**Listed records:**
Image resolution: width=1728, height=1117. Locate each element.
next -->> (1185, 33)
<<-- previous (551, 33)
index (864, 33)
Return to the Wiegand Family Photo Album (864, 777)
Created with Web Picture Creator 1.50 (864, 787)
==
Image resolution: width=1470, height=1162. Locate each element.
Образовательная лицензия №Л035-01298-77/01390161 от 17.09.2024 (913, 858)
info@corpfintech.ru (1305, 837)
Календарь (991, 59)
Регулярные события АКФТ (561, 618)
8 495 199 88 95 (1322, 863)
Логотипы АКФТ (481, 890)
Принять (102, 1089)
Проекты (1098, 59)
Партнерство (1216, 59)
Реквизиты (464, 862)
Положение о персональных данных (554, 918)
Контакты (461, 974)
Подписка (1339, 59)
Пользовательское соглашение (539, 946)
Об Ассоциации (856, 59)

**What the task asks:** For every line in the entries above that contains "resolution", add one to a count, and give that number by itself.

**Answer to this exercise:** 2